Anne adaylarının yapılan egzersizler sayesinde bedenlerinde meydana gelen değişimlere daha rahat adapte olduğu ifade edilirken bedenin de doğuma hazırlandığı söylenildi. Hamileliğin her döneminde yüzme, yürüyüş, hamile yogası ve hamilelik pilatesinin rahatlıkla yapılacağını ifade eden Şişmanoğlu, yürüyüşün anne adayının kilo kontrolüne yardımcı olacağını da söyledi.
Aynı zamanda yürüyüşün vücuttaki önemi azalttığını ifade eden Kadın Hastalıkları ve Doğum Uzmanı, doğumun kendiliğinden başlamasına ve bebeğin başının doğum kanalına girmesine yardımcı olacağını ifade etti. Yoga, pilates ve yüzme çalışmaları ile vücudun değişen ağırlık merkezine uyum sağladığını ifade eden Şişmanoğlu, boyun, bel ve sırt ağrılarının da azalacağını söyledi. Yürüyüş ve farklı yoga pozisyonlarının bebeğin anne karnında bulunduğu sırada doğuma en uygun pozisyona yerleşmesine katkıda bulunduğu belirtildi.
Kadın Hastalıkları ve Doğum Uzmanı Dr. Başak Önal, şeker yükleme testinin neden gerekli olduğu hakkında önemli açıklamalarda bulundu. Anne adayında kontrol altına alınmamış olan gebelik diyabetinin bebek üzerinde hayatı tehdit edebilen riskler oluşturacağını ifade eden Önal, erken doğum riskinin de artacağını söyledi.

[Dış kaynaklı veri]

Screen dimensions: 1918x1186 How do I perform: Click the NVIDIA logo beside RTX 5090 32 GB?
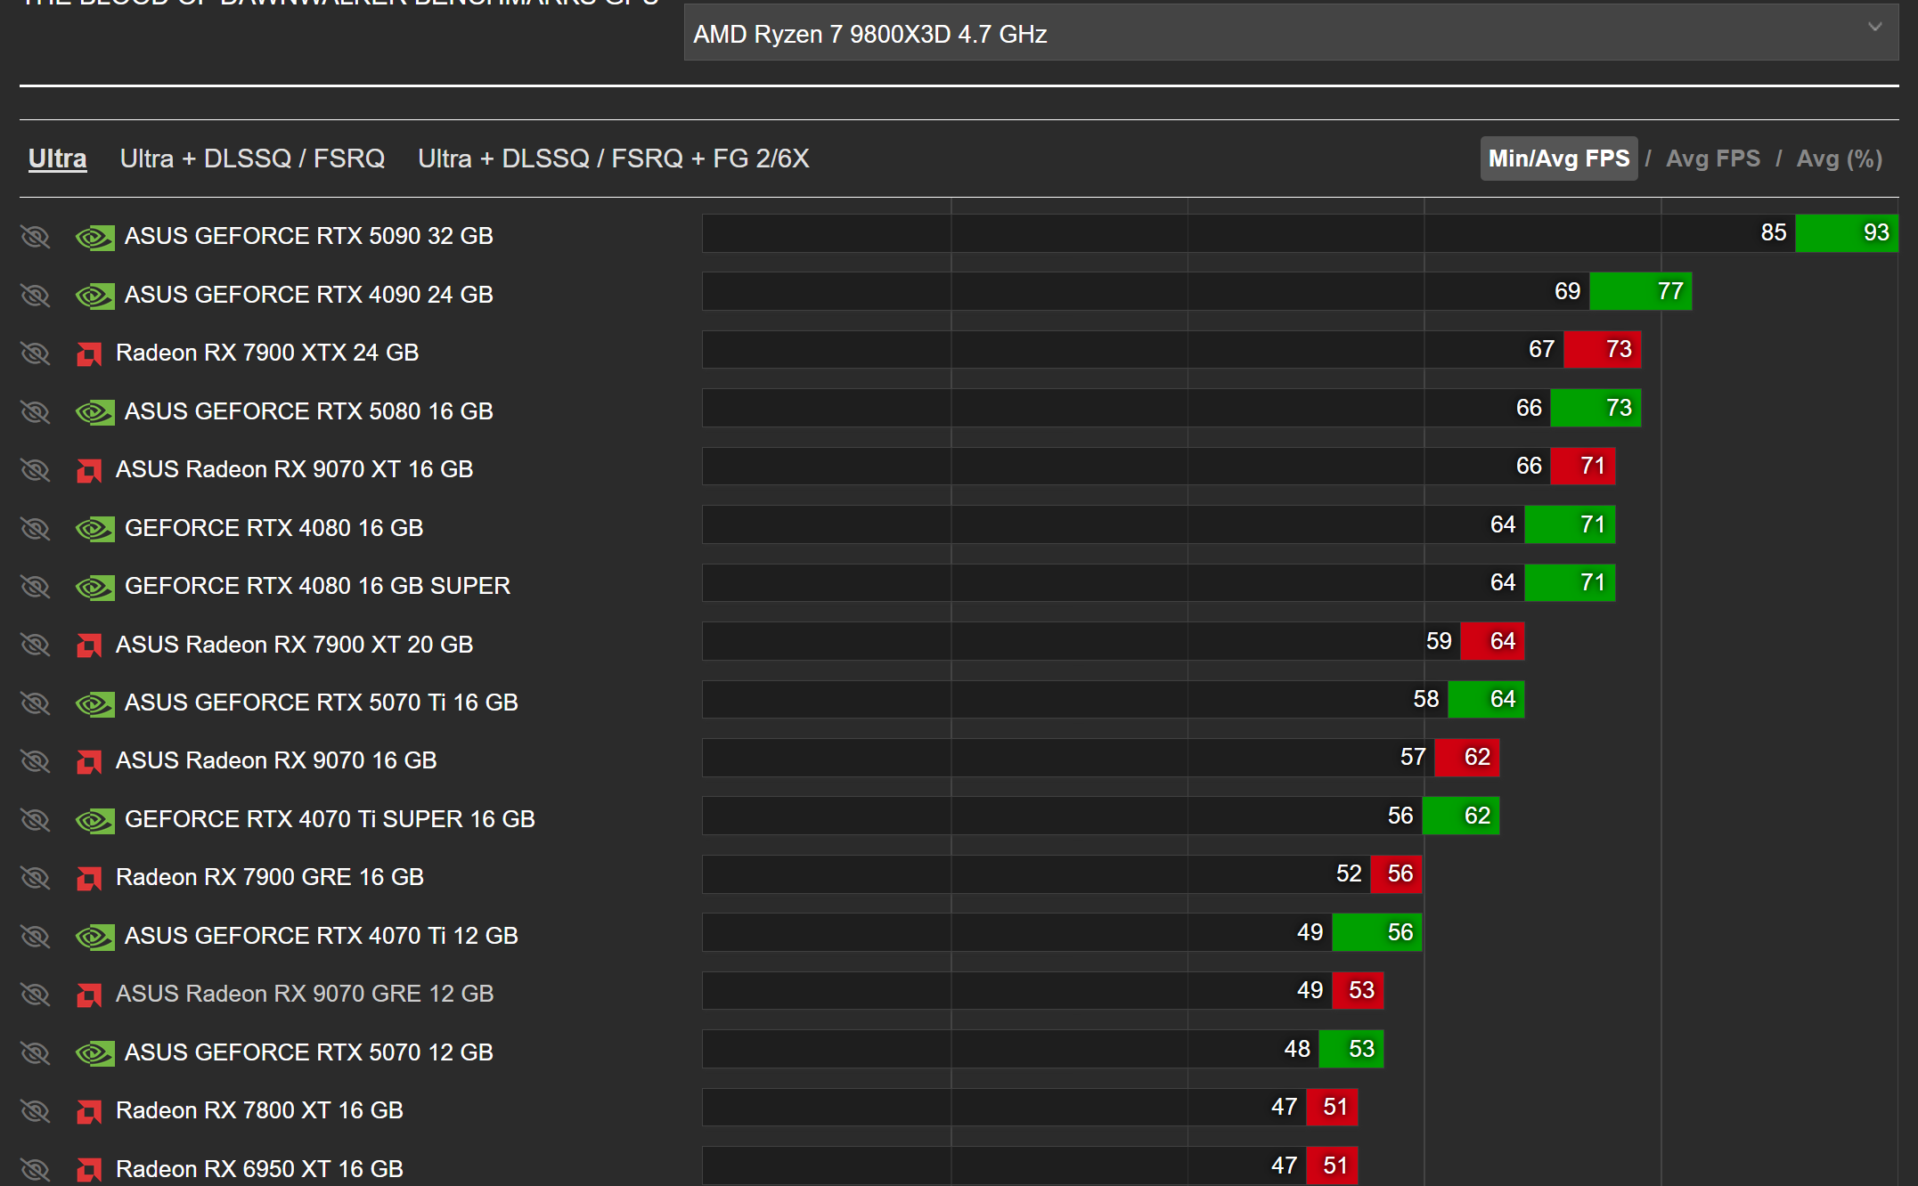tap(94, 237)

Bir diğer tehlikenin ise bebeğin rahim içinde ani bir şekilde ölme riski olduğunu ifade eden Önal, bebekte kalsiyum düşüklüğü ve yenidoğan sarılığı gibi çok sayıda problemin de geçirileceğini açıkladı. Bu sebeple hiçbir yakınma bulunmasa ve bir risk faktörü taşınmasa bile her hamilenin 24 ile 28 haftalar arasında Oral Glukoz Tolerans testini yaptırması gerektiği ifade edildi.